When he went to their house he presented them with the jar (which is now in our family room), sat down, and the conversation began. He squirmed nervously inching closer and closer to the edge of the seat.
My mother finally said,” Ron, why don’t you ask us what you wanted to ask us before you end up on the floor.” He took a deep breath and asked them for their blessing.
He officially asked me on a nearby beach. We were surrounded by little children who were dancing around us — it seemed appropriate since we both became teachers.
He silk screened our wedding invitations, and still has the silk screen ready to print at a moment’s notice. Such a romantic!
Our Journey Changed
After we had been married 12 years, our journey together changed dramatically: I was diagnosed with chronic/progressive untreatable MS. It was devastating.
It changed our lives forever. It changed our love for each other in that it only made it deeper.
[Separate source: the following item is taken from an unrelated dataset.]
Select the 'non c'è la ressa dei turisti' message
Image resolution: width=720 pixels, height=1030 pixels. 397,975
A lot of men leave when faced with an uncertain future. Mine didn’t.
I remember very clearly telling my husband I would understand if he chose to leave. He responded to me quickly without even hesitating.
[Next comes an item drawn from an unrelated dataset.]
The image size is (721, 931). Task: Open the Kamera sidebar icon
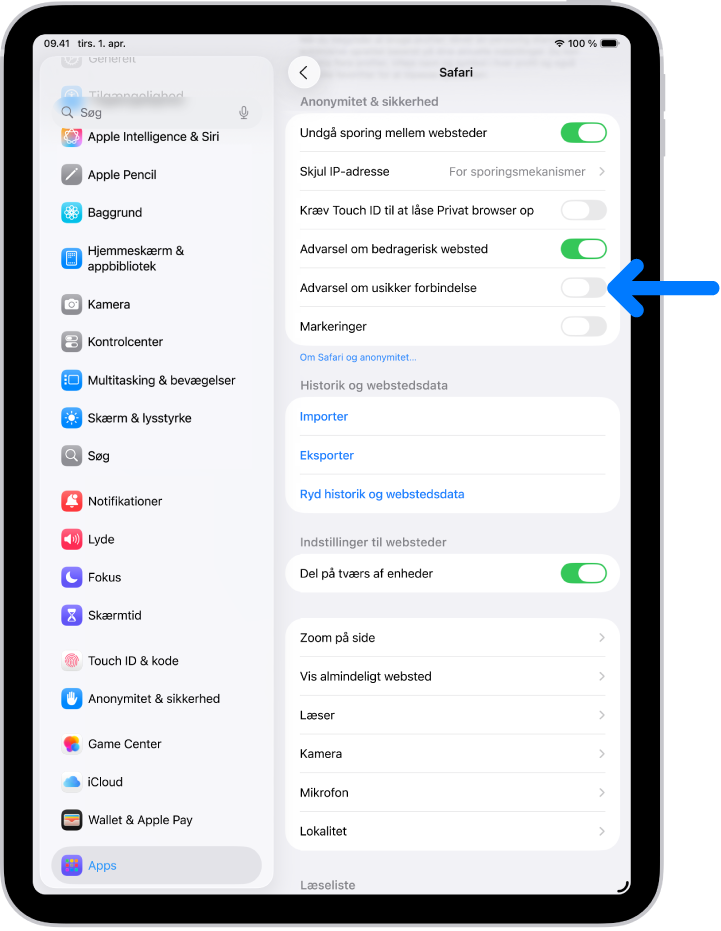[x=72, y=304]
He said he had made a vow before God, family and friends, and nothing was going to make him break that vow. I was relieved to hear those words but I really wasn’t surprised.
The Power of Love
As my chronic/progressive untreatable MS continues to claim more and more of my abilities, we have had to learn many things concerning my care. Fortunately, we have had many home health nurses who have come alongside and instructed us very thoroughly.
Those instructions include a variety of procedures along with preventative treatment. They have worked in tandem with my doctors to determine how to achieve the best outcome.
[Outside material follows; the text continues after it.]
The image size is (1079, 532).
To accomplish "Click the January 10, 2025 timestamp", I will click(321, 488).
Many of the issues we face aren’t pleasant. Many can only be described as painful and unbearable.
Those instructions include bed sores, wound care and transferring using a Hoyer lift. They also include how to properly reposition me in such a way that injuries don’t occur.
My husband is very careful to fill medication containers. He has two large plastic shoe boxes that contain all of my medications and supplements.
He knows all of them and is very careful to staying on top of placing orders when we’re getting low on any of them. He never complains.
One of the complications I experience with my particular kind of MS is neuropathy. I burn from the upper torso down 24/7 — it’s like having a first degree burn. For 24 years my sweet husband has massaged me every night in attempt to ease my pain so I can go to sleep.
He often does it until I do go to sleep. I have told him many times he doesn’t need to massage me because he’s tired. His response to me is always, “I love you.”
Before we were given the Hoyer lift my husband used to transfer me manually — he never complained. Doing that for 24 years has taken it’s toll on my husband’s knees; he needs to have both of his knees replaced, but because of caring for me he is unable do that.
I volunteered to go into a care facility long enough for him to have this surgery and go to rehab. He absolutely refuses. I’ve done my best to convince him it needs to be done in order to ease his pain. He says that he loves me too much to subject me to that even for a short time.
MS Will Never Hinder Our Love
Today we celebrate 36 years of marriage. Only 12 of those years have been what could be considered “normal.”
Because of my limitations we celebrate differently than most couples — ours are low-key celebrations. That eases the stress and busyness which tends to cause flare ups.
Over the years we have celebrated in our own quiet way. The man of my dreams has become my hero, supporter and caregiver.
We will joyfully celebrate every year together, day by day, side by side. MS will not hinder our celebrations — or our love.